Okay, so this wouldn’t quite make up for missing out on Aaron Judge, Carlos Correa and all of the other superstars who have spurned San Francisco in recent years, but it’d be something for a team and a front office that are desperately seeking an identity to build around. Bellinger is well-suited to go and get it in the spacious confines of Oracle Park, and the Giants are in need of both a true center fielder and an impact bat. Plus, he has a history with president of baseball operations Farhan Zaidi dating back to their time with the Dodgers.

1. New York Yankees

There are the narrative reasons, like Bellinger’s father, Clay, playing three of his four MLB seasons with the Yankees and Cody calling it a “really special place to play” when the Cubs visited the Bronx this past July.
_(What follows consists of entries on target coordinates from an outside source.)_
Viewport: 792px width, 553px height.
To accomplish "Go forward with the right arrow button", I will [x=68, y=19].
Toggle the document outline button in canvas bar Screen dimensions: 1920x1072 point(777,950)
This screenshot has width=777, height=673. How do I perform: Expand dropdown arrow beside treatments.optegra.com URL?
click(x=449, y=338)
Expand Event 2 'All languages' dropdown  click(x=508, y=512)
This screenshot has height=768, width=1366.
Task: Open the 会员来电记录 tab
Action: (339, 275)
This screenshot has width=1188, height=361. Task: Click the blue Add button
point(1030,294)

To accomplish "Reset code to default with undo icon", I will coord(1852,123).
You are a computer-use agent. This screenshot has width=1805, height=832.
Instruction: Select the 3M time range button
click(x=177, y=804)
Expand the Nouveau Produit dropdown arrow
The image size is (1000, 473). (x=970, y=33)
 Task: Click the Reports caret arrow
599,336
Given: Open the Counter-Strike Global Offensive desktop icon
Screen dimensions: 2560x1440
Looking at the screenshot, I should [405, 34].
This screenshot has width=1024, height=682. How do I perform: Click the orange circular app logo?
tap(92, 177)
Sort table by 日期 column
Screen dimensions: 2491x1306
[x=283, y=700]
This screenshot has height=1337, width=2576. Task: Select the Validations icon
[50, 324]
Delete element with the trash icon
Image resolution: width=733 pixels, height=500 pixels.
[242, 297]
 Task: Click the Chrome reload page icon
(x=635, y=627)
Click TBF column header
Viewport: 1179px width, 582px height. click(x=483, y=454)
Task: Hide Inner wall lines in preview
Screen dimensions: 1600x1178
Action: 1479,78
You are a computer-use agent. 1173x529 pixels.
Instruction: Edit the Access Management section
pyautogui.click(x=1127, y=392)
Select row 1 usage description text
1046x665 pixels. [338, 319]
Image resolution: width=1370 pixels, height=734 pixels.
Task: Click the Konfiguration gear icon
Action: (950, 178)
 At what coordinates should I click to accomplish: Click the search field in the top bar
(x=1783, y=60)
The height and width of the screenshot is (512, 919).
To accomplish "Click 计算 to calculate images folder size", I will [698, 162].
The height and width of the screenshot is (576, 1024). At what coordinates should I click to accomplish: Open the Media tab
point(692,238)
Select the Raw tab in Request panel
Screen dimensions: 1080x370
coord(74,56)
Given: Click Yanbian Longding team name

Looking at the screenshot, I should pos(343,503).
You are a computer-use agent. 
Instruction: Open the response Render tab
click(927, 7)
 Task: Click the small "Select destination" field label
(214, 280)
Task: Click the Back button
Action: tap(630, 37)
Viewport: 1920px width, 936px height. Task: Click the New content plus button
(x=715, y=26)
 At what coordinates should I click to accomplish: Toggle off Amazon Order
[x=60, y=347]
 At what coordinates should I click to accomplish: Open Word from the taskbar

But even without all of that, this just makes too much sense: New York is looking for both a big splash to change the vibes around the franchise and a left-handed outfield bat to plug into the middle of the order, and Bellinger checks both of those boxes with ease. Plus, is there a swing more perfectly tailored to take aim at the short porch? Brian Cashman has already more or less admitted his desire to add multiple outfielders this winter, and Bellinger is the cream of the crop.